Sebastien Paddington

Personal information
- Full name: Sebastien Paddington
- National team: Trinidad and Tobago
- Born: 23 June 1977 (age 49) Port of Spain, Trinidad and Tobago
- Height: 1.80 m (5 ft 11 in)
- Weight: 79 kg (174 lb)

Sport
- Sport: Swimming
- Strokes: Freestyle
- College team: McGill University (CAN)

= Sebastien Paddington =

Trinidad and Tobago swimmer (born 1977)

Sebastien Paddington (born June 23, 1977) is a Trinidad and Tobago former swimmer, who specialized in middle-distance freestyle events. He represented Trinidad and Tobago at the 2000 Summer Olympics, and later became the Chairman of the Board of Directors for Sport Company of Trinidad and Tobago (SporTT). Paddington is also a graduate with a bachelor's degree in geography at McGill University in Montreal, Quebec, Canada.
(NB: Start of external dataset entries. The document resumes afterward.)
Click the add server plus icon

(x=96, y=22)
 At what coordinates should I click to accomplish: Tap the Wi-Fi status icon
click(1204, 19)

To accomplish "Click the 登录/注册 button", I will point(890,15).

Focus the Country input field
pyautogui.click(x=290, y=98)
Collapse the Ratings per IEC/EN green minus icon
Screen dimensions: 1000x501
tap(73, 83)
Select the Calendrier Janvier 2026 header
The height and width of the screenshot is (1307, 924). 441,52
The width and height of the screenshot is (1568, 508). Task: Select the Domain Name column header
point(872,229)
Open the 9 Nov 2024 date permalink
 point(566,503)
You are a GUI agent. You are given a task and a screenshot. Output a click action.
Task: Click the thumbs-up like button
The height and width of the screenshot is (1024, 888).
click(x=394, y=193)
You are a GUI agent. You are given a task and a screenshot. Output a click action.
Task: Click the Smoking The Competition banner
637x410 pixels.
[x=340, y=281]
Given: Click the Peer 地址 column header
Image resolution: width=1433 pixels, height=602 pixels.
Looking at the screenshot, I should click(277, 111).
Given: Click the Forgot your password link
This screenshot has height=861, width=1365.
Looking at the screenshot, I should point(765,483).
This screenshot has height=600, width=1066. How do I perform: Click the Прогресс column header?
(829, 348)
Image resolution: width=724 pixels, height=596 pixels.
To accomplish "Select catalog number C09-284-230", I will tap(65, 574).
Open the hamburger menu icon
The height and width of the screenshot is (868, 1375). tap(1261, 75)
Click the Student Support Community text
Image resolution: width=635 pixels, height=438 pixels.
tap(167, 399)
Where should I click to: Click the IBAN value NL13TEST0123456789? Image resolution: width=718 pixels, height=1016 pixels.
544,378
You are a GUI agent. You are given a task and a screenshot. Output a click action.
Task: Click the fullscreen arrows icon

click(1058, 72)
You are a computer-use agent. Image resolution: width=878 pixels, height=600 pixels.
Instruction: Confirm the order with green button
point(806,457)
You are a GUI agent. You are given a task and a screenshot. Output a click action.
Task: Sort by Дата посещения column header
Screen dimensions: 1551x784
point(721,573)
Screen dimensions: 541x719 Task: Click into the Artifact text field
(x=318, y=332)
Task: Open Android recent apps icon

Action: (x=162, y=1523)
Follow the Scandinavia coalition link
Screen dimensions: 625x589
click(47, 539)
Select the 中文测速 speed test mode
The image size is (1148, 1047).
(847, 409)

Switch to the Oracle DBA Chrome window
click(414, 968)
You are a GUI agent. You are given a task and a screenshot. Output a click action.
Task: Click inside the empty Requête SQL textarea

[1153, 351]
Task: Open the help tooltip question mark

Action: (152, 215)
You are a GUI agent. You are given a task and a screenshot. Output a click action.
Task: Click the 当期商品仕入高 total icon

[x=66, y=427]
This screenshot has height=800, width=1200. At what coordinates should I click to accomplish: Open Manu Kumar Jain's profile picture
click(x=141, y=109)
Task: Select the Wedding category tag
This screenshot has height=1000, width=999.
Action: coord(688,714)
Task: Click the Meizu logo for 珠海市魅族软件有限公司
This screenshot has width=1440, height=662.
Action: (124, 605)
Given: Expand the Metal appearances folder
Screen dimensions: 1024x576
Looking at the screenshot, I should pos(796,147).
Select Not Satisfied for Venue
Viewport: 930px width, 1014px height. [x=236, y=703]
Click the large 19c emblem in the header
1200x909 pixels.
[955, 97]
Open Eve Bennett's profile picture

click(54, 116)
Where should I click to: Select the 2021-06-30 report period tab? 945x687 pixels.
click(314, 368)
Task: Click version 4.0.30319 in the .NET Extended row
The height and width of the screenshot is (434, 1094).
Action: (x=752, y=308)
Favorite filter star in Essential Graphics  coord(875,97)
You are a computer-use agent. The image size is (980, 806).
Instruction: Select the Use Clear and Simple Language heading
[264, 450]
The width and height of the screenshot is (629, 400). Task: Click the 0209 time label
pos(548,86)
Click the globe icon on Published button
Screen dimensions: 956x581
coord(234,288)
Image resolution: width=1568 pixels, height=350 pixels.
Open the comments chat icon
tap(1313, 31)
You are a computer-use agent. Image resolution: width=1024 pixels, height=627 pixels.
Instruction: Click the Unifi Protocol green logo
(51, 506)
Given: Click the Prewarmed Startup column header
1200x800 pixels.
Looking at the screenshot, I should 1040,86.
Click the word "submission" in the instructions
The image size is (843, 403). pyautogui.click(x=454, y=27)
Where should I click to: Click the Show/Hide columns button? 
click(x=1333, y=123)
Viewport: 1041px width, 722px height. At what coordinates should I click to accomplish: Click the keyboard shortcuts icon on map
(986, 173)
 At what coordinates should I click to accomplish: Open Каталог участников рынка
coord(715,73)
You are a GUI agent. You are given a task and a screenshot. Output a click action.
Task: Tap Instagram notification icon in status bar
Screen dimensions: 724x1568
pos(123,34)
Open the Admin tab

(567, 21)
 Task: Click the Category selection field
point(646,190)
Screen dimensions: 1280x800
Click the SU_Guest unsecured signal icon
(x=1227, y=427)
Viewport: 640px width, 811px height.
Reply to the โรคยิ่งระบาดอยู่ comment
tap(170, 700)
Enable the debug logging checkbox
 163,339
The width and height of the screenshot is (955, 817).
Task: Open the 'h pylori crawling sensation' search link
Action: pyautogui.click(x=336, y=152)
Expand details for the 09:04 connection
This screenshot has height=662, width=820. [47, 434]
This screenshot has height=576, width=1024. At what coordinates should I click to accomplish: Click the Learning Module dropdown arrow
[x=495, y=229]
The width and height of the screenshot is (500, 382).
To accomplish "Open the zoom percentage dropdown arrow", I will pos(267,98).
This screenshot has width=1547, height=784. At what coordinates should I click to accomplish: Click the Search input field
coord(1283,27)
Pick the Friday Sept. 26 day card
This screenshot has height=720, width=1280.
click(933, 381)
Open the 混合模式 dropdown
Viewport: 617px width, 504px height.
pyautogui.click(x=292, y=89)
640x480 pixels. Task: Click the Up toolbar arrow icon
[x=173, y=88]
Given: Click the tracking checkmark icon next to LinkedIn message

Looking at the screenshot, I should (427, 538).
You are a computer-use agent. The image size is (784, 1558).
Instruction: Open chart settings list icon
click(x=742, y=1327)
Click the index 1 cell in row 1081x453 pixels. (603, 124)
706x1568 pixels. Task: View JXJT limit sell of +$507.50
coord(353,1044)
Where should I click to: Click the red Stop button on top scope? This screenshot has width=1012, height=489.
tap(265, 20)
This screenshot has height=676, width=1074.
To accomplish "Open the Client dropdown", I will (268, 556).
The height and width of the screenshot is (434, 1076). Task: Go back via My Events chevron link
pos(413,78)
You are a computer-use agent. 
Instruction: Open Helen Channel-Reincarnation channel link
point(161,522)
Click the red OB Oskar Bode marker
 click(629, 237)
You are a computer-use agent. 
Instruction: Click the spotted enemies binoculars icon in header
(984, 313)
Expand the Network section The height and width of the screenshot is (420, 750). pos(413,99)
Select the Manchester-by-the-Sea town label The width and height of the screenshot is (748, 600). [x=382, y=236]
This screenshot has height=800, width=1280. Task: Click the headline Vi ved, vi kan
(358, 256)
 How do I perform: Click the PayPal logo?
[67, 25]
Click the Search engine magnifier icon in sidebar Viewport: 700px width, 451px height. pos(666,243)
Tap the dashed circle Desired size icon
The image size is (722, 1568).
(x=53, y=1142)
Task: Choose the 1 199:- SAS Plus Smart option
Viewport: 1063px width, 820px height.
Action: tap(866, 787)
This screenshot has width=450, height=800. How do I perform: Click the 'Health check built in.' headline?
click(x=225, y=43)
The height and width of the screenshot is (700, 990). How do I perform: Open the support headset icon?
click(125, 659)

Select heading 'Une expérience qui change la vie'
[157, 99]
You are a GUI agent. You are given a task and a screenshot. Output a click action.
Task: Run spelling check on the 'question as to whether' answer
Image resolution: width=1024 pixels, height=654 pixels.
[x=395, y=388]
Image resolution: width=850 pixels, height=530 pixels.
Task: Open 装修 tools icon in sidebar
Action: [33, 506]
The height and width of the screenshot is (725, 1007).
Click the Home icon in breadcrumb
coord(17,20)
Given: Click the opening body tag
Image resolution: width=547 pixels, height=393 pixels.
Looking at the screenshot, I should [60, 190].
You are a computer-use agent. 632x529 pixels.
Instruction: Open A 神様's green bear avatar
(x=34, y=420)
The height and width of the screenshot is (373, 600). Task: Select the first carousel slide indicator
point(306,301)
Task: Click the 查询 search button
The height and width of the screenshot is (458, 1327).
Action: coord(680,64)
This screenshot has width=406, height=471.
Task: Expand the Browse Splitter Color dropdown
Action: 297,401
Paddington competed only in the men's 200 m freestyle at the 2000 Summer Olympics in Sydney. He eclipsed a FINA B-cut of 1:55.05 from the Pan American Games in Winnipeg, Manitoba, Canada. He challenged four other swimmers in heat one, including Uzbekistan's two-time Olympian Oleg Tsvetkovskiy. Entering the race with a fastest-seeded time, he faded shortly to third place by 0.47 seconds behind Tsvetkovskiy in 1:55.40. Paddington failed to advance into the semifinals, as he placed forty-seventh overall in the prelims.